[Passage for review]
━━━━━━━━━━

And to the unheard voices of over 400 million children ripped from their mothers strapped to a gurney.

 

        Mengele-esque.

 

        So Chen, the prisoner under house arrest, hatched a  plan.

 

        He pretended to be ill for six weeks.

 

        The guards became lax.

 

        How closely must you watch a blind man riddled with infirmity?

 

        He snuck out of his room late at night.

 

        A garden wall was his challenge.

 

        Summoning all his strength, he scaled the wall like Spiderman, landing on the other side, snapping his ankle bone.

 

        Almost one thousand  yards away, a car waited.

 

He hobble-sprinted to the automobile and the escapee's chauffeur, another young dissident, put the pedal to the metal.

 

        In no time, several hundreds of miles later, Chen's chariot of freedom pulled into sanctuary: the American Embassy!

 

        The outraged Chinese government decried the meddling by the Americans.

 

        Meanwhile, the world beheld the  breathless daring of this new international hero.

 

His ever-present sunglasses gave him a certain cachet.

 

        Not since Lech Walessa challenged the Polish Politburo has one man so galvanized millions across the globe.

 

        James Bond was a fiction.

 

Chen is the real deal.

 

        How will the drama and?

 

        Not well, if our president continues to sit on his hands.

 

        Obama has been no-commenting his way through this saga of courage since it began.

 

        After the State Department announced that it had negotiated Chen's safe exit from the embassy into a police infested Chinese hospital, the Chinese government said nothing had been negotiated with anyone.

━━━━━━━━━━

[Input data]
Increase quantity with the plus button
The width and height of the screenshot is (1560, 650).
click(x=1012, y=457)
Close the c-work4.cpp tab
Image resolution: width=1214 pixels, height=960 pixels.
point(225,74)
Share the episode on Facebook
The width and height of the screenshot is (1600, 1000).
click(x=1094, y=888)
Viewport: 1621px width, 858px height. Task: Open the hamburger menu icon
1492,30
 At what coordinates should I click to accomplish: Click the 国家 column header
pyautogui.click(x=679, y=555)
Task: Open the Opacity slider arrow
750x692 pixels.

━━━━━━━━━━

[What is required]
From the piece on Chen's escape, print the part that opens with the words containing "A garden wall" and closes with "his ankle bone.". The records were taken from a separate source.

[Answer to this problem]
A garden wall was his challenge.

 

        Summoning all his strength, he scaled the wall like Spiderman, landing on the other side, snapping his ankle bone.